Description of the task — Each entry below is to be extracted exactly.

**** Data to examine ****

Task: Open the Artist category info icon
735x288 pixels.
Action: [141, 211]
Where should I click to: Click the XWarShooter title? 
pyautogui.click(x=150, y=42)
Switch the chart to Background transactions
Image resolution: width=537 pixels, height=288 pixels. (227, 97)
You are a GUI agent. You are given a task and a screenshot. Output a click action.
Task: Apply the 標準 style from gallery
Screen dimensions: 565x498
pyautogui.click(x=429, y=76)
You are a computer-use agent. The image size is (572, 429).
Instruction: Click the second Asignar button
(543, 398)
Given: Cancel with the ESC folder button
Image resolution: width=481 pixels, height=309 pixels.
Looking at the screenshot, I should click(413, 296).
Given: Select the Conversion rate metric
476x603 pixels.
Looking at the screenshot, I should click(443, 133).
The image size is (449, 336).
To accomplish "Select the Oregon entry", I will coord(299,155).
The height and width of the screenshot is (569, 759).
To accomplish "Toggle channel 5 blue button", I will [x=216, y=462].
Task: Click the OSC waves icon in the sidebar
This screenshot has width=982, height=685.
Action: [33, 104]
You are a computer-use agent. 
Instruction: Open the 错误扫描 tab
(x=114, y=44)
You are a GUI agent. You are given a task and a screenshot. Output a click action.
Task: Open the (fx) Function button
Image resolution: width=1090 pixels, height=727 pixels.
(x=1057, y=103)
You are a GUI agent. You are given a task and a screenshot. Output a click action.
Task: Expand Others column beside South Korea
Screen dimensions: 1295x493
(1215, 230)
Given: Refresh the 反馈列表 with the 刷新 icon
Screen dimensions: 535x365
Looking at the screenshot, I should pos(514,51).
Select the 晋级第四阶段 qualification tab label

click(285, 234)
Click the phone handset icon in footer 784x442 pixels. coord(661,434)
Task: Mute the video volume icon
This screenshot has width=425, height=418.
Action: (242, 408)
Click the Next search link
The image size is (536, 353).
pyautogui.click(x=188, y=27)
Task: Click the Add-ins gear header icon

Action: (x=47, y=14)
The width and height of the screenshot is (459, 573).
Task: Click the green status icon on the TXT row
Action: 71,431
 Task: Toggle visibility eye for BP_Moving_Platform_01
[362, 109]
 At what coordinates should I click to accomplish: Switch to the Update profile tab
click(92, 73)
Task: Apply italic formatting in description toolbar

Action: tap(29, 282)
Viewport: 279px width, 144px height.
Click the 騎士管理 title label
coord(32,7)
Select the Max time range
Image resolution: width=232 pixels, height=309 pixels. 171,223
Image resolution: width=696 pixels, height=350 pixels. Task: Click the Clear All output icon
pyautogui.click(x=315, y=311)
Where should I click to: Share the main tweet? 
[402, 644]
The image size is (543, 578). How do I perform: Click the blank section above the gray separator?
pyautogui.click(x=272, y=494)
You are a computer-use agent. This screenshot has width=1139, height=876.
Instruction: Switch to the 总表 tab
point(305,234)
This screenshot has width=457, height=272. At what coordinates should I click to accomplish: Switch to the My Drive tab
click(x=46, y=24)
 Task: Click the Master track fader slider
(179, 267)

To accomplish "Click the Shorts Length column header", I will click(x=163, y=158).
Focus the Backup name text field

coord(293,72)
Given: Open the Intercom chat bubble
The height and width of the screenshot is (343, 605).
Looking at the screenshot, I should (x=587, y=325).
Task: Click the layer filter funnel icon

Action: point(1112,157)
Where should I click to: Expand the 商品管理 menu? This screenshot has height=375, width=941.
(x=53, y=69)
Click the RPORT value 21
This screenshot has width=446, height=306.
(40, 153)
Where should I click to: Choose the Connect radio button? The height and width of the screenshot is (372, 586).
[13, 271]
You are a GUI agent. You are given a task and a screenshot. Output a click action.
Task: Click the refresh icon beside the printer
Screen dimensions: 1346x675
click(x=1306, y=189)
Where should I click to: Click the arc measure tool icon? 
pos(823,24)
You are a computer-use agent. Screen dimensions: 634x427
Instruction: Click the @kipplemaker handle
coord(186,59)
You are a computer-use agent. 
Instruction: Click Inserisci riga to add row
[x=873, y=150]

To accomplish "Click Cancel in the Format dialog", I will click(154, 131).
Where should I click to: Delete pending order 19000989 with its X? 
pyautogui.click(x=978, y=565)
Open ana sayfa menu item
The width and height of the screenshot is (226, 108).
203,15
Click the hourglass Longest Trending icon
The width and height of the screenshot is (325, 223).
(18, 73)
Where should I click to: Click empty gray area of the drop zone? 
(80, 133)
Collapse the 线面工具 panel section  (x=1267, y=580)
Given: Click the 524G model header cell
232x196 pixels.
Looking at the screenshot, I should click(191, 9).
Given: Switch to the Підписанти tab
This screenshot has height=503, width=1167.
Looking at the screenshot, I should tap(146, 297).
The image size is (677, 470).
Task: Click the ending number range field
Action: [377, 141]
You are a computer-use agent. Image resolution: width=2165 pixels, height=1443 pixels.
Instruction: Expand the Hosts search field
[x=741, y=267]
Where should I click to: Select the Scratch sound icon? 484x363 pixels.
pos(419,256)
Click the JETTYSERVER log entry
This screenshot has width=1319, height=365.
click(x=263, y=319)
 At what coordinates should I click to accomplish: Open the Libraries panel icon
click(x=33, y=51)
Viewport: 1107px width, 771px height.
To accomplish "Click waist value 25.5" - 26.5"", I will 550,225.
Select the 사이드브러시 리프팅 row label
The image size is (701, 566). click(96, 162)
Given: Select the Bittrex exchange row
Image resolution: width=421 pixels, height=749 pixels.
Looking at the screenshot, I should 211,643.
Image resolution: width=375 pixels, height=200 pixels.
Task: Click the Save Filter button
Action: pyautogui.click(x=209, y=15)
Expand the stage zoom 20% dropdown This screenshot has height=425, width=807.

****

Response to the exercise —
Task: Open the Artist category info icon
735x288 pixels.
Action: [141, 211]
Where should I click to: Click the XWarShooter title? 
pyautogui.click(x=150, y=42)
Switch the chart to Background transactions
Image resolution: width=537 pixels, height=288 pixels. (227, 97)
You are a GUI agent. You are given a task and a screenshot. Output a click action.
Task: Apply the 標準 style from gallery
Screen dimensions: 565x498
pyautogui.click(x=429, y=76)
You are a computer-use agent. The image size is (572, 429).
Instruction: Click the second Asignar button
(543, 398)
Given: Cancel with the ESC folder button
Image resolution: width=481 pixels, height=309 pixels.
Looking at the screenshot, I should click(413, 296).
Given: Select the Conversion rate metric
476x603 pixels.
Looking at the screenshot, I should click(443, 133).
The image size is (449, 336).
To accomplish "Select the Oregon entry", I will coord(299,155).
The height and width of the screenshot is (569, 759).
To accomplish "Toggle channel 5 blue button", I will [x=216, y=462].
Task: Click the OSC waves icon in the sidebar
This screenshot has width=982, height=685.
Action: [33, 104]
You are a computer-use agent. 
Instruction: Open the 错误扫描 tab
(x=114, y=44)
You are a GUI agent. You are given a task and a screenshot. Output a click action.
Task: Open the (fx) Function button
Image resolution: width=1090 pixels, height=727 pixels.
(x=1057, y=103)
You are a GUI agent. You are given a task and a screenshot. Output a click action.
Task: Expand Others column beside South Korea
Screen dimensions: 1295x493
(1215, 230)
Given: Refresh the 反馈列表 with the 刷新 icon
Screen dimensions: 535x365
Looking at the screenshot, I should pos(514,51).
Select the 晋级第四阶段 qualification tab label

click(285, 234)
Click the phone handset icon in footer 784x442 pixels. coord(661,434)
Task: Mute the video volume icon
This screenshot has width=425, height=418.
Action: (242, 408)
Click the Next search link
The image size is (536, 353).
pyautogui.click(x=188, y=27)
Task: Click the Add-ins gear header icon

Action: (x=47, y=14)
The width and height of the screenshot is (459, 573).
Task: Click the green status icon on the TXT row
Action: 71,431
 Task: Toggle visibility eye for BP_Moving_Platform_01
[362, 109]
 At what coordinates should I click to accomplish: Switch to the Update profile tab
click(92, 73)
Task: Apply italic formatting in description toolbar

Action: tap(29, 282)
Viewport: 279px width, 144px height.
Click the 騎士管理 title label
coord(32,7)
Select the Max time range
Image resolution: width=232 pixels, height=309 pixels. 171,223
Image resolution: width=696 pixels, height=350 pixels. Task: Click the Clear All output icon
pyautogui.click(x=315, y=311)
Where should I click to: Share the main tweet? 
[402, 644]
The image size is (543, 578). How do I perform: Click the blank section above the gray separator?
pyautogui.click(x=272, y=494)
You are a computer-use agent. This screenshot has width=1139, height=876.
Instruction: Switch to the 总表 tab
point(305,234)
This screenshot has width=457, height=272. At what coordinates should I click to accomplish: Switch to the My Drive tab
click(x=46, y=24)
 Task: Click the Master track fader slider
(179, 267)

To accomplish "Click the Shorts Length column header", I will click(x=163, y=158).
Focus the Backup name text field

coord(293,72)
Given: Open the Intercom chat bubble
The height and width of the screenshot is (343, 605).
Looking at the screenshot, I should (x=587, y=325).
Task: Click the layer filter funnel icon

Action: point(1112,157)
Where should I click to: Expand the 商品管理 menu? This screenshot has height=375, width=941.
(x=53, y=69)
Click the RPORT value 21
This screenshot has width=446, height=306.
(40, 153)
Where should I click to: Choose the Connect radio button? The height and width of the screenshot is (372, 586).
[13, 271]
You are a GUI agent. You are given a task and a screenshot. Output a click action.
Task: Click the refresh icon beside the printer
Screen dimensions: 1346x675
click(x=1306, y=189)
Where should I click to: Click the arc measure tool icon? 
pos(823,24)
You are a computer-use agent. Screen dimensions: 634x427
Instruction: Click the @kipplemaker handle
coord(186,59)
You are a computer-use agent. 
Instruction: Click Inserisci riga to add row
[x=873, y=150]

To accomplish "Click Cancel in the Format dialog", I will click(154, 131).
Where should I click to: Delete pending order 19000989 with its X? 
pyautogui.click(x=978, y=565)
Open ana sayfa menu item
The width and height of the screenshot is (226, 108).
203,15
Click the hourglass Longest Trending icon
The width and height of the screenshot is (325, 223).
(18, 73)
Where should I click to: Click empty gray area of the drop zone? 
(80, 133)
Collapse the 线面工具 panel section  (x=1267, y=580)
Given: Click the 524G model header cell
232x196 pixels.
Looking at the screenshot, I should click(191, 9).
Given: Switch to the Підписанти tab
This screenshot has height=503, width=1167.
Looking at the screenshot, I should tap(146, 297).
The image size is (677, 470).
Task: Click the ending number range field
Action: [377, 141]
You are a computer-use agent. Image resolution: width=2165 pixels, height=1443 pixels.
Instruction: Expand the Hosts search field
[x=741, y=267]
Where should I click to: Select the Scratch sound icon? 484x363 pixels.
pos(419,256)
Click the JETTYSERVER log entry
This screenshot has width=1319, height=365.
click(x=263, y=319)
 At what coordinates should I click to accomplish: Open the Libraries panel icon
click(x=33, y=51)
Viewport: 1107px width, 771px height.
To accomplish "Click waist value 25.5" - 26.5"", I will 550,225.
Select the 사이드브러시 리프팅 row label
The image size is (701, 566). click(96, 162)
Given: Select the Bittrex exchange row
Image resolution: width=421 pixels, height=749 pixels.
Looking at the screenshot, I should 211,643.
Image resolution: width=375 pixels, height=200 pixels.
Task: Click the Save Filter button
Action: pyautogui.click(x=209, y=15)
Expand the stage zoom 20% dropdown This screenshot has height=425, width=807.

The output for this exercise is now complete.